The finetuning type for the customization job.

batch_size: int | None = None

Batch size is the number of training samples used to train a single forwardand backward pass.

distillation: DistillationParameters | None = None

Specific parameters for knowledge distillation

epochs: int | None = None

Epochs is the number of complete passes through the training dataset.

learning_rate: float | None = None

How much to adjust the model parameters in response to the loss gradient

log_every_n_steps: int | None = None

Control logging frequency for metrics tracking.

It may slow down training to log on every single batch. By default, logs every 10 training steps.

lora: LoraParameters | None = None

Specific parameters for LoRA.

p_tuning: PTuningParameters | None = None

Specific parameters for p-tuning.

sequence_packing_enabled: bool | None = None

Sequence packing can improve speed of training by letting the training work on multiple rows at the same time. Experimental and not supported by all models.
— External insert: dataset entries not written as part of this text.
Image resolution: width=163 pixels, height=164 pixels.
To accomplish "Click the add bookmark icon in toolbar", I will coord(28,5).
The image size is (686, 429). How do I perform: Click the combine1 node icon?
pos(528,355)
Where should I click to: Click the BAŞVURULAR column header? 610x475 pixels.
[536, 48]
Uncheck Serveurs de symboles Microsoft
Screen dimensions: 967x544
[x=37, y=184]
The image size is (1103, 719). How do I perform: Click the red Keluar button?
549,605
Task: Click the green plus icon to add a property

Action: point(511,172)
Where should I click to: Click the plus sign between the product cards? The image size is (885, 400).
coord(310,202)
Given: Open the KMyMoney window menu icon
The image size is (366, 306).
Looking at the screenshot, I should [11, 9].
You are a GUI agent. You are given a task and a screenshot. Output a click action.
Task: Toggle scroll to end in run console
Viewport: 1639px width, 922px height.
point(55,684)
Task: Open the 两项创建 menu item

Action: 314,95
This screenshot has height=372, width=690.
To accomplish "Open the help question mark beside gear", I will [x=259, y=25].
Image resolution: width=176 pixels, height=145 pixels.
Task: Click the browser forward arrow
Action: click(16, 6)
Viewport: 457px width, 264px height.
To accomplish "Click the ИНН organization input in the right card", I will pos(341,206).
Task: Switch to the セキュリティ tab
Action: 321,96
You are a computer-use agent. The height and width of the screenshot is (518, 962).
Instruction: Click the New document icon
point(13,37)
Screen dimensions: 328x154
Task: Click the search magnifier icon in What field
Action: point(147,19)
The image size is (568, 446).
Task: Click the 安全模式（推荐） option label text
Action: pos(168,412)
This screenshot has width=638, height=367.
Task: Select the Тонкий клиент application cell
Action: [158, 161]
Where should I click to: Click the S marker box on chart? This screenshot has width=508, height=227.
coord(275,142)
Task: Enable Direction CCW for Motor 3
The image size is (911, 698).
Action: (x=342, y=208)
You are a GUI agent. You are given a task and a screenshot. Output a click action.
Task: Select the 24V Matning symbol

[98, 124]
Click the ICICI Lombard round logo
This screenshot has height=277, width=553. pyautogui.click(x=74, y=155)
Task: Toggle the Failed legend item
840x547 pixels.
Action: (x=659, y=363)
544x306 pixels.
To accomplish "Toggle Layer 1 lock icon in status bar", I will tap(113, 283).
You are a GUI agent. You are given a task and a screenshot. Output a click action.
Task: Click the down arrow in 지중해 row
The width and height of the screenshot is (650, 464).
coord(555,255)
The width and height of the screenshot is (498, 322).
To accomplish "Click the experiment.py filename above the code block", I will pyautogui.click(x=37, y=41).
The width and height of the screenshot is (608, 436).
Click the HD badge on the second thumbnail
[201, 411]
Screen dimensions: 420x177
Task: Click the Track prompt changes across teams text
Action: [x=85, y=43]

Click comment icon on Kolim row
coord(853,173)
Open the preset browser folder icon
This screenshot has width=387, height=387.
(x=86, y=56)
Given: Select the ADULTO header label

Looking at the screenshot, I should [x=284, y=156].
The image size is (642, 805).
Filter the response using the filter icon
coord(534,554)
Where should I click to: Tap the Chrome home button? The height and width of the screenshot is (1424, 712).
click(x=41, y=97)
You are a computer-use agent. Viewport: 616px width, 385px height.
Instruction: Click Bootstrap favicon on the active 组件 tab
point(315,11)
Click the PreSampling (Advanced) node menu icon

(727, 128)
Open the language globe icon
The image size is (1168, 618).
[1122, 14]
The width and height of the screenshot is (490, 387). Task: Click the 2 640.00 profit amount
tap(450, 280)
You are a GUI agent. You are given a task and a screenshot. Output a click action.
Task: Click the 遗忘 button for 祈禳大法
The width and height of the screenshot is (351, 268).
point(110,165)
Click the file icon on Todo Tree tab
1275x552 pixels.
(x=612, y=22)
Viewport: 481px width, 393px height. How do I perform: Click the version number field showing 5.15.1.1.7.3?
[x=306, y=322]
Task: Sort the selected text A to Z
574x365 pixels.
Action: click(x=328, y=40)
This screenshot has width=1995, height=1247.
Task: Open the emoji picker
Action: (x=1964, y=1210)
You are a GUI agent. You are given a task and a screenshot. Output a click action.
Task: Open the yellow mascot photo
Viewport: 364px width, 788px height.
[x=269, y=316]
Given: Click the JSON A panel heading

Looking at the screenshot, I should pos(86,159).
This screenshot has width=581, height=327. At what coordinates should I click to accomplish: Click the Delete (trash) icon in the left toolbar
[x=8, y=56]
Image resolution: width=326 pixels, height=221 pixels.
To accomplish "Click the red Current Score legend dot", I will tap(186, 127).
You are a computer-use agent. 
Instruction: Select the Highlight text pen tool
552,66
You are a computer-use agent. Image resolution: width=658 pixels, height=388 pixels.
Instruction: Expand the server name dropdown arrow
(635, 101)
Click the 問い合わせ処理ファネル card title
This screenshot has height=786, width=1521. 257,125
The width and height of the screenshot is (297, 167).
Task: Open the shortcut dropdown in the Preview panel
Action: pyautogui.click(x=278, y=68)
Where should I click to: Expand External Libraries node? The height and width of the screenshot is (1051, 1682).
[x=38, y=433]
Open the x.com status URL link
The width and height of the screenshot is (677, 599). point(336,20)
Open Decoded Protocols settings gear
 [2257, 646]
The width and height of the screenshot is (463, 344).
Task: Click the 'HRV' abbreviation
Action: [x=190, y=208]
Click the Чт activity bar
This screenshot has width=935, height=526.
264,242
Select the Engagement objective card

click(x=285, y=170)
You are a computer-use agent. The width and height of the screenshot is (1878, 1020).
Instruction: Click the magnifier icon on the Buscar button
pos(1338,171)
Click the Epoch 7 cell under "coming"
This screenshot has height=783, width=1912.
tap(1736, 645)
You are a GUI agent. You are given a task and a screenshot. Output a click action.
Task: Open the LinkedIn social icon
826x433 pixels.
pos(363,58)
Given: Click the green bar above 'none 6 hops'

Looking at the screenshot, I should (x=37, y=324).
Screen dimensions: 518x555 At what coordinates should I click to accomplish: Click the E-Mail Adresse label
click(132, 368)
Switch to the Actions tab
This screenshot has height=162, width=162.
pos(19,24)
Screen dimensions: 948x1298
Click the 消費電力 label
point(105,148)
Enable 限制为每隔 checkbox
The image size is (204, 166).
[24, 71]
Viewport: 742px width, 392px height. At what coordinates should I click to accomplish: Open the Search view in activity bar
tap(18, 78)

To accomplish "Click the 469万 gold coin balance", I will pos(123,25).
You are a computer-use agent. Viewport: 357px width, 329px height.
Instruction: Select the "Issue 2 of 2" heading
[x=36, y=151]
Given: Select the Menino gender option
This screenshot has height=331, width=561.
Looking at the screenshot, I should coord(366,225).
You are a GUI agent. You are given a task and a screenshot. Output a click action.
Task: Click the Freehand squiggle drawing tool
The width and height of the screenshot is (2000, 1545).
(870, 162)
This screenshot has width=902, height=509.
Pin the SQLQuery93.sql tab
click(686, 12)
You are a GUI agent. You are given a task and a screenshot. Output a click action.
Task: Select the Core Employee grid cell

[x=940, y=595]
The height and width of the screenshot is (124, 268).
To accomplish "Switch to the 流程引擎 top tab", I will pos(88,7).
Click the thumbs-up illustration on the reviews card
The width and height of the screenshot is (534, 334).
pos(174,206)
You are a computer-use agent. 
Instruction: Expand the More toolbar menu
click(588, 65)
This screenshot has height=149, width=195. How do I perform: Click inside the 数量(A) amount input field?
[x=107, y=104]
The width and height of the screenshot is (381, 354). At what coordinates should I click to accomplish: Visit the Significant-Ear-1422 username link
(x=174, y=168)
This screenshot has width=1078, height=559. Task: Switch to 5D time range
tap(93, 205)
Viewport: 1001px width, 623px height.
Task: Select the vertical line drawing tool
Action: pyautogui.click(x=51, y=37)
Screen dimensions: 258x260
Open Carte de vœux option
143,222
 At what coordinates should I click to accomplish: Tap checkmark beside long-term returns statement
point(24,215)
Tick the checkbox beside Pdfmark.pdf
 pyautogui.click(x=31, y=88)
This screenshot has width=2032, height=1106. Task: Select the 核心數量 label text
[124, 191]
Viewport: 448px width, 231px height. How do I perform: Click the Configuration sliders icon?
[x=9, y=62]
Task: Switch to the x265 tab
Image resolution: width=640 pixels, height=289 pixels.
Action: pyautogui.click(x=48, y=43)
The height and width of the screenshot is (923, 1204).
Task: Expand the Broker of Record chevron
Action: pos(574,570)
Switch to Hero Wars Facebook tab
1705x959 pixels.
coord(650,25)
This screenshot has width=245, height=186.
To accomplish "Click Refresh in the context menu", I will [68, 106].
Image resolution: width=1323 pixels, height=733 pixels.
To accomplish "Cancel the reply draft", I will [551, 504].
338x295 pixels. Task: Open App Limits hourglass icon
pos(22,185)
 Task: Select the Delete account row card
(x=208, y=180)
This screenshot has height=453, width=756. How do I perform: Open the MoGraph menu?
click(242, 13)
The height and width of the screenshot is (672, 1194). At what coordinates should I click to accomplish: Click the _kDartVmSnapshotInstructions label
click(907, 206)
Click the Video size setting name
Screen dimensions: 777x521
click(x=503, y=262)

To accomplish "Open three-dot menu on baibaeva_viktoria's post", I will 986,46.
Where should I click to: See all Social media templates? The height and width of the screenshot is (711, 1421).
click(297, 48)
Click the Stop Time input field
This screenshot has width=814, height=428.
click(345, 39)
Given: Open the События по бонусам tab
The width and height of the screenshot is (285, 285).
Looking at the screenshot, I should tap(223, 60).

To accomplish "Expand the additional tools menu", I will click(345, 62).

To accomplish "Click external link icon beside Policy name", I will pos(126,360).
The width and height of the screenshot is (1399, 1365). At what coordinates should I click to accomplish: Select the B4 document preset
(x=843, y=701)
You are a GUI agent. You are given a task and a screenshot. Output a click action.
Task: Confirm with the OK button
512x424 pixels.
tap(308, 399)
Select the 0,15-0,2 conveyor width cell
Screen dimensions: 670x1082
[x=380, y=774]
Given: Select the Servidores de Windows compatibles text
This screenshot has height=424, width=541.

If a model is not supported, a warning will be returned in the response body and training will proceed with sequence packing disabled. Not recommended for produciton use. This flag may be removed in the future. See https://docs.nvidia.com/nemo-framework/user-guide/latest/sft_peft/packed_sequence.html for more details.

sft: SftParameters | None = None

Specific parameters for SFT.

training_type: Literal['sft', 'distillation'] | None = None

The training type for the customization job.

val_check_interval: float | None = None

Control how often to check the validation set with after a fixed number of training batches or pass a float in the range [0.1, 1.0] to check after a fraction of the training epoch. Note that Early Stopping monitors the validation loss and stops the training when no improvement is observed after 10 epochs with a minimum delta of 0.001. If val_check_interval is greater than the number of training batches, validation will run every epoch.

weight_decay: float | None = None

An additional penalty term added to the gradient descent to keep weights low and mitigate overfitting.